Fans of Dan Brown’s Inferno may be familiar with the Basilica Cistern, an underground reservoir built in 532AD to provide water to the city and its palaces. We stumbled across it by accident when we noticed people disappearing behind its unassuming doors and, curious as to where they were headed, decided to follow them beneath the city. It’s lit up and a little spooky down there, the many columns reflecting in the dark water, one of which features a strange upside-down Medusa head. No one quite knows why it’s there.
The Grand Bazaar
Spread over 61 covered streets, the Grand Bazaar is a treasure trove of over 4,000 stalls, selling everything under the sun, from perfume and rugs to ceramics and Turkish delight. At over 550 years old, it feels like stepping into a scene from Aladdin – all it needs is a magic carpet. On my visit, despite claiming I was ‘just looking’, I soon gave in to temptation and bought a colourful glass lantern.
Once home to the Ottoman sultans, Topkapi Palace, just outside the city centre, is a masterpiece of opulent extravagance. Outside, its turrets and landscaped gardens, overlooking the Bosphorus, could be taken from a fairy-tale castle, but inside, the blue ceramic tiles, golden Arabic inscriptions and marble-clad bathrooms make this palace a far cry from any European castle I’ve ever seen (and I’ve seen a lot). Come to learn its history and admire the unadulterated opulence of it all.
Cruising the Bosphorous
What better way to cross the Europe-Asia border than by boat? Of course you can use one of the bridges, but for me the relaxed, slower route on the water, with its fabulous view of the mosques and monuments as well as the outlying fishing villages, was the ideal way to take in the city. We disembarked for photos on both sides – two continents in one day!
Despite not being one for massages and steam rooms, I had made up my mind before even touching down in Turkey that I wanted to try a hamam, or Turkish bath. I was in for a bit of a shock however, as I soon discovered that toplessness was obligatory. Although the sexes were split, I was feeling shy and tried to keep my bikini top on but my masseuse was having none of it.
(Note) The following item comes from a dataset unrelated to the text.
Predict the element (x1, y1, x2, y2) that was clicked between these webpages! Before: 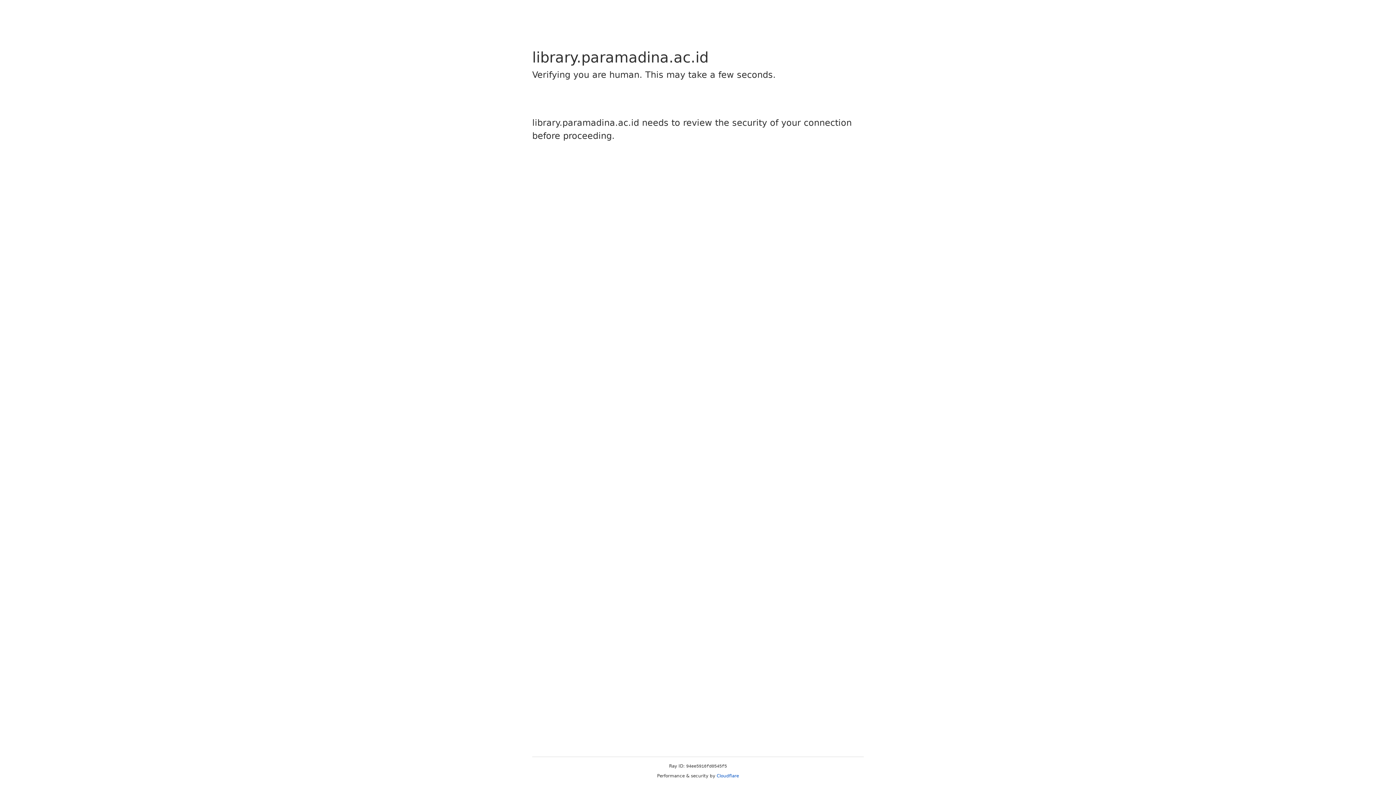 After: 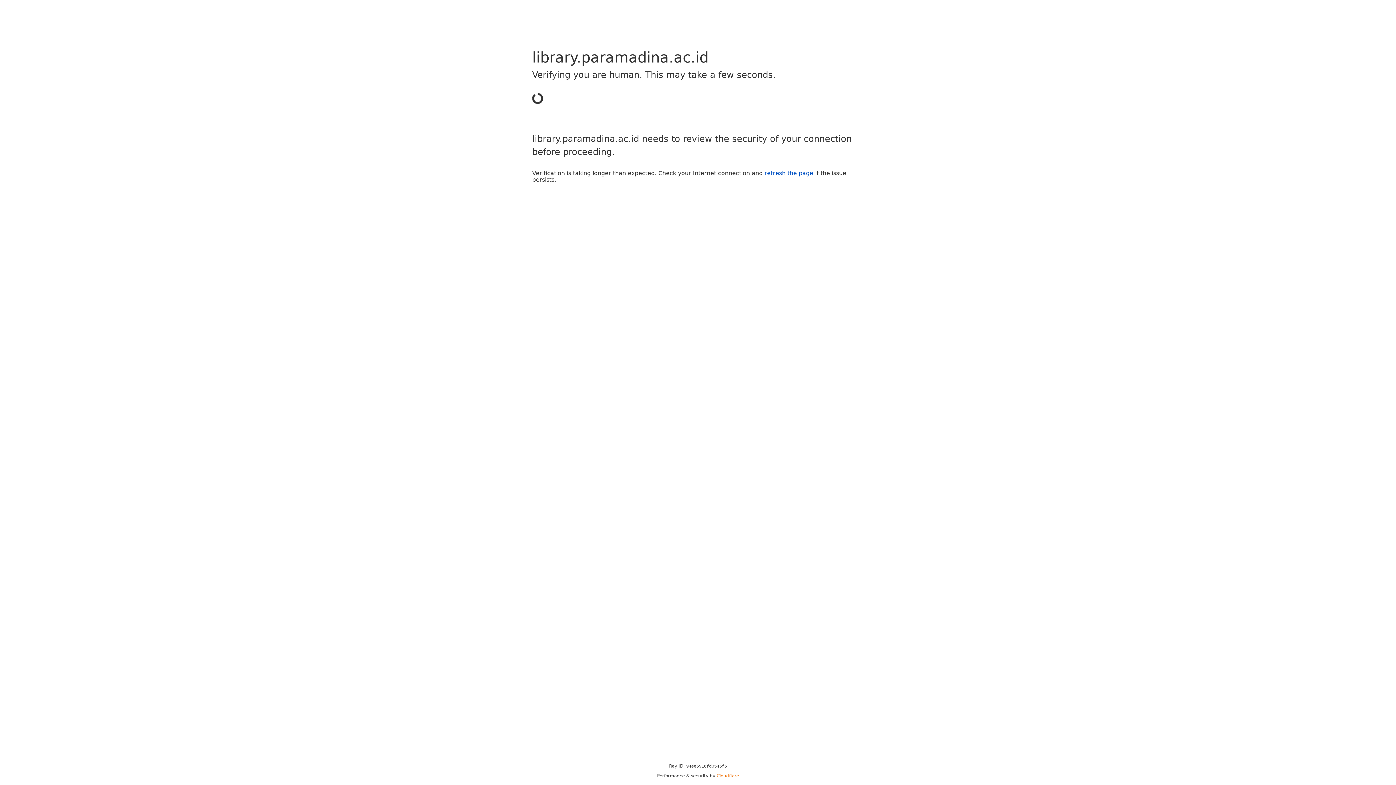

Still, once I realised that we were all in the same boat, and it was pretty steamy in there anyway, obscuring the view, I relaxed and enjoyed my skin scrub, wash and soak in the various pools. An hour later, I emerged, smooth-skinned and red-faced from the heat to find my boyfriend sitting outside feeding ice cream to a stray cat.
Confession time! I had never eaten a kebab before I went to Istanbul; images of greasy late-night takeaways had put me right off. But in Istanbul, the kebabs, sometimes doner style (roasted on a spit), sometimes shish (small cubes of grilled meat), sometimes adana (minced meat) were out of this world. The meat was so tender, served with spiced yoghurts, hummus and pitta, and often accompanied by roasted vegetables or rice. I ate one every day for five days and never tasted the same thing twice. Try baklava, a super-sweet honey-soaked pastry for dessert.
How to Do it:
Istanbul has a decent public transport system, including buses, trams and a four-line underground network. Walking is a delightful way to take in the city, especially around Sultanahmet Square and, if you’re not in a hurry, travelling by boat is a good option too.
Top tip: remember to cover your shoulders and knees and remove your shoes before entering any mosques or religious buildings.
When to Go:
Although Istanbul can be visited all year round, spring and autumn are the best seasons. Visiting at these times avoids the hot and humid summer when temperatures hover around 30-40°C and the cold, sometimes snowy, winter. I visited in April, when the flowers were blooming, the sun was shining, the skies were blue and it wasn’t too hot – perfect for wandering around the sights in comfort.